Liver Transplant Donor Run

In Inspiration, Medical Musings on April 6, 2011 by David Tagged: , , ,

Sunday night, I had the rare opportunity to go on a donor run. We flew into Fresno and I got to scrub in to help in a liver and kidney procurement. It was an amazing experience – awe-inspiring to realize what was happening and overwhelming in knowing what a rare and unique opportunity this was. Out of the tragedy of one person’s loss, multiple individuals are helped – in this particular case, the heart, liver, and kidneys were collected. It is truly an amazing system, where the anonymous generosity of one individual can galvanize an entire support network and bring together physicians from all over the country to most efficiently help people in need.

| Dataset content |
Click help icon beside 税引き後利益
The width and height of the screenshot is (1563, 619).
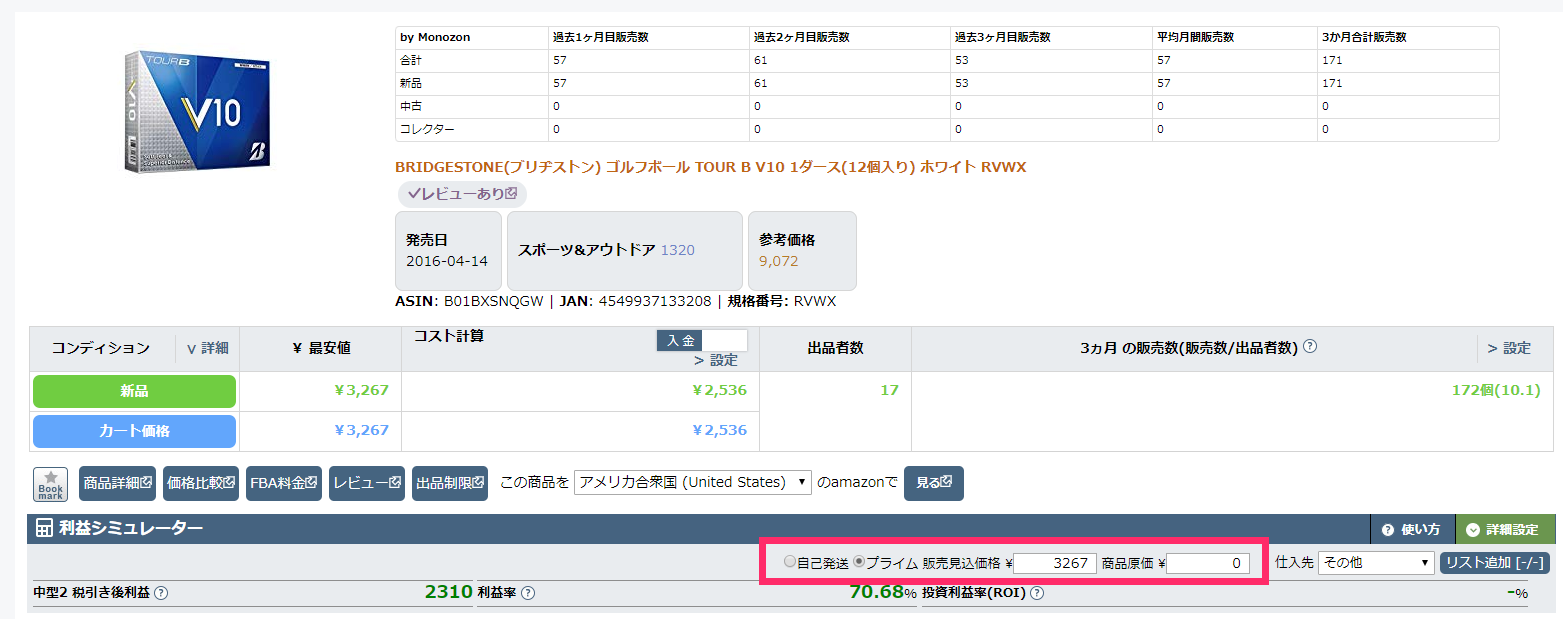tap(161, 593)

| Problem set |
1. According to the post about the donor run, which organs were collected in this case?
2. Carry on the post about the donor run from its last sentence.

| Outputs for the tasks |
1. The heart, liver, and kidneys were collected.

2.
On the scientific and medical level, transplant is just as amazing.The very idea of transplant, the practice of moving and implant another individual’s organ to help prolong another individual’s life, underscores a deep fundamental understanding of physiology, cell biology, and biochemistry. Physicians build upon a tremendous body of knowledge of physiology – an understanding of how each organ functions and what purpose each tissue serves. For a successful transplant, physicians need to identify the signs of what organ is failing, surgeons need to perfect the technique of resecting an organ while minimizing ischemia and preventing blood clots, and a large body of knowledge must be available to understand how to perfuse the organ and minimize the immune response of a foreign organ.

The play-by-play:
At around 8:30PM, I got a call from Alexandra. I did not have the pager and she had just gone to a procurement earlier that day, so she asked if I wanted to go. I had just gotten home from preceptorship and was making dinner. Having been in the ED the entire day, I was rather tired, but really excited for this opportunity – particularly when I heard that it would be in Fresno.9:45PM, I got into an unmarked van in front of Moffitt Circle. I met up with Alex, the transplant coordinator, Stephen, R3 from Fresno on transplant rotation here at UCSF, and Ingo, the transplant fellow. We drove to SFO and got on a private jet to Fresno. An anesthesiologist from the transplant network met us at the airport and we headed off.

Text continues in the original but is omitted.